Du seul côté des créditeurs bilatéraux, une véritable coordination entre pays de l’OCDE et pays émergents reste hypothétique dans la durée, bien que la récente participation de tous au moratoire puisse changer la donne. Pour ce qui est de la dette détenue sous forme d’Euro-obligations, en l’absence de coopération, un défaut reste possible mais renforcerait l’aversion des investisseurs vis-à-vis des futures émissions obligataires africaines (le caractère exceptionnel de la situation pouvant atténuer cet effet). De plus, les défauts de paiement sur les marchés d’euro-obligations se paient généralement cher, malgré l’application éventuelle de clauses d’action collective (exclusion des marchés financiers, downgrading, fonds vautours).
Enfin, une solution alternative consisterait à mettre en place une réserve de trésorerie provisoire alimentée par les pays africains, le FMI ou la Banque africaine de développement et destinée au rachat de la dette à échéance. Ce dispositif amortirait la dette mais paraît difficilement applicable dans le contexte actuel.
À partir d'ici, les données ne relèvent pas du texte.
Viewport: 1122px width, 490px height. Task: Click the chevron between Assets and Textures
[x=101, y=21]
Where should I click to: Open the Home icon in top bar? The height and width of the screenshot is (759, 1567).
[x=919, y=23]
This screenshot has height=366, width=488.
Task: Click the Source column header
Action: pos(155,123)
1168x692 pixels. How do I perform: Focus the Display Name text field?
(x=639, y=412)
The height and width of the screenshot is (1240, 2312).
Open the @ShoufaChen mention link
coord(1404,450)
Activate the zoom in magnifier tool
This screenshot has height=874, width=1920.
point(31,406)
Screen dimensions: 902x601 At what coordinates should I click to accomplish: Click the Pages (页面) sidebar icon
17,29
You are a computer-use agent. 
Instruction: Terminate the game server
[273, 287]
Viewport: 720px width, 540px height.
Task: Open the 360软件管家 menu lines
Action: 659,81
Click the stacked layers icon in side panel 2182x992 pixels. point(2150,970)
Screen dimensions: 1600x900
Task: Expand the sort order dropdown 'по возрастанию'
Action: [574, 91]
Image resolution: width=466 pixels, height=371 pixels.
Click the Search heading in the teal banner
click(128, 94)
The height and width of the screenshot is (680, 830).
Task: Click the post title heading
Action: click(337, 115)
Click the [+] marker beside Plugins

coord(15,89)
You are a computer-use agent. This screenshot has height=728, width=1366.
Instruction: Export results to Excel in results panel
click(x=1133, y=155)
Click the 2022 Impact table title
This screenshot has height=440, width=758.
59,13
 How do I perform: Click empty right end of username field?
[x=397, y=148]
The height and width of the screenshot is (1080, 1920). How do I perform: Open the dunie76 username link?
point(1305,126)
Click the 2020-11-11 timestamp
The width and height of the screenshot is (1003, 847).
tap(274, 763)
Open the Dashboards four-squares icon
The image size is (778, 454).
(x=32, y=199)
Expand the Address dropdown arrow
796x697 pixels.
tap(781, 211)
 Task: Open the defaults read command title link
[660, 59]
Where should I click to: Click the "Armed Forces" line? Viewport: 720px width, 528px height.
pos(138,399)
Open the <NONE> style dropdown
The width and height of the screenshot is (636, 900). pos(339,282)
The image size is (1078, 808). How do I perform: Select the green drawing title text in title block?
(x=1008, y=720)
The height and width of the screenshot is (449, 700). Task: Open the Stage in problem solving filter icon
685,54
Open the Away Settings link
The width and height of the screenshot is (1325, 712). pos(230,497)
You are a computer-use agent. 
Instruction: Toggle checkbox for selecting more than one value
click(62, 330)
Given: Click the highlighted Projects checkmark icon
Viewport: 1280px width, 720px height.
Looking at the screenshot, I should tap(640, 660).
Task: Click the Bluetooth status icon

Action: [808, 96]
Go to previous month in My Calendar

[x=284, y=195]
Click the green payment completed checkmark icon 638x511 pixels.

Certaines Euro-obligations africaines sont déjà adossées à un fonds d’amortissement (mis de côté) qui permet de racheter périodiquement les obligations, protégeant ainsi l’émetteur contre un risque de refinancement et/ou de défaut, mais ceci n’est pas généralisé. Le défi est donc de trouver une solution qui permette aux pays d’Afrique de faire face à la pandémie de façon efficace et équitable, dans tous les cas de figure.